Pupils from disadvantaged areas are going to university in greater numbers this year.
Analysis by the Office for Students (OfS) of this year’s Ucas figures shows there has been a sharp increase in the entry rate to university of 18 year-olds from POLAR4 Quintiles 1 and 2 – the areas of the country most typically underrepresented at university.
“Despite all the challenges with this year’s exams, more young people from disadvantaged backgrounds have been accepted into university this year than ever before,” said OfS chair Sir Michael Barber.
“Compared to this time last year, our analysis of Ucas data shows that over 1,000 more students from the least represented areas now have a place – an increase of 5 per cent for this group compared to an average of 2 per cent overall, and the largest number ever placed at this stage of the cycle.”
Ucas analysis shows that, as of 20 August 2020, there were 23,480 placed English 18-year-old applicants from POLAR4 Quintile 1, compared to 22,410 at the same time in 2019 – an increase of 1,070 students or 4.8 per cent.
Sir Michael clarified that this data “may not reflect individuals who are discussing places with universities now that the revised grades are being used.

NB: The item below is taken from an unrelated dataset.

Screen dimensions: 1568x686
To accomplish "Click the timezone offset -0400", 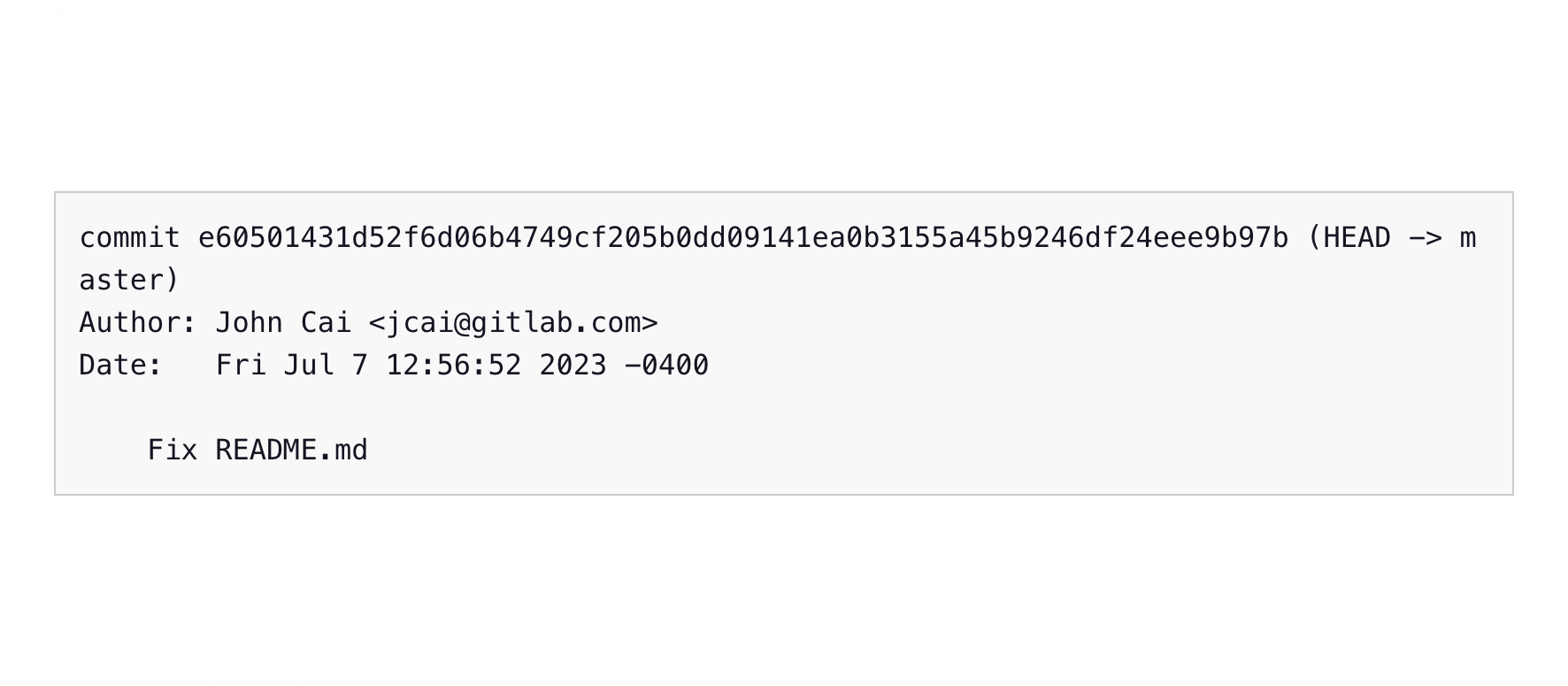I will pos(666,366).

“Universities are doing all they can to support such students and the announcement by the universities minister yesterday that the Government has lifted the cap on domestic medicine, dentistry, veterinary science and undergraduate teacher training places should help many of them, as will additional teaching grant funding to increase capacity in medical, nursing, STEM and other high-cost subjects.
He also said there were still challenges to overcome regarding widening participation: “While the gap between the most and least advantaged young people is narrowing overall, gaps remain significant in our most selective universities.
“The good news is that there has been positive progress for disadvantaged students at those universities amidst the wider challenges. The most selective universities have shown huge ambition on tackling equality gaps in the access and participation plans they have agreed with us, and there are early signs that they are beginning to make progress against their targets. 760 additional students from the most disadvantaged groups were placed at these universities on results day compared to the same time last year – an increase of 16 per cent – although this is no match for the more than 2,000 additional students from the most advantaged group.
“And while it is true that students from the most disadvantaged group are less likely to apply in the first place, they remain the least likely to be placed even when they do apply.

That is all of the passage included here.